■ EXERCISE: Only the lines containing the string "agent" are needed; copy all of them from the listing.

■ EXCERPTED DATA:
--------------------

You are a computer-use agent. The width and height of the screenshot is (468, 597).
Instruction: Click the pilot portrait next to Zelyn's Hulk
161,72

--------------------

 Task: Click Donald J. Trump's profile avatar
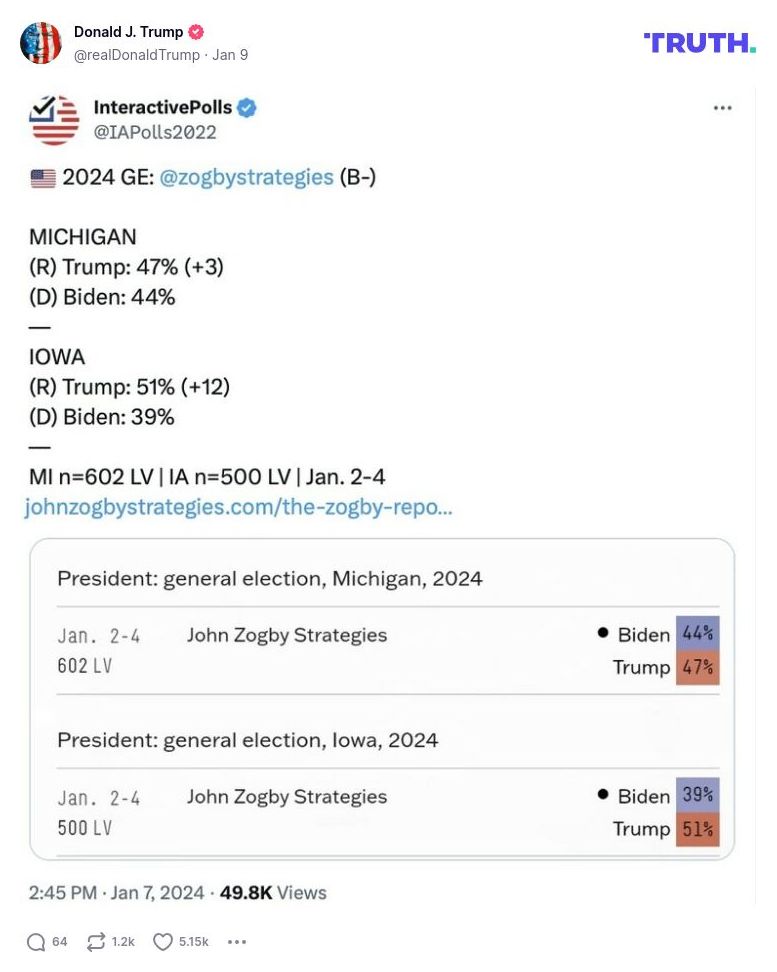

--------------------

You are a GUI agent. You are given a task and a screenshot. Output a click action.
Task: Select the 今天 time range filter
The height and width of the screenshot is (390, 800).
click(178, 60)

--------------------

■ ANSWER SPACE:
You are a computer-use agent. The width and height of the screenshot is (468, 597).
You are a GUI agent. You are given a task and a screenshot. Output a click action.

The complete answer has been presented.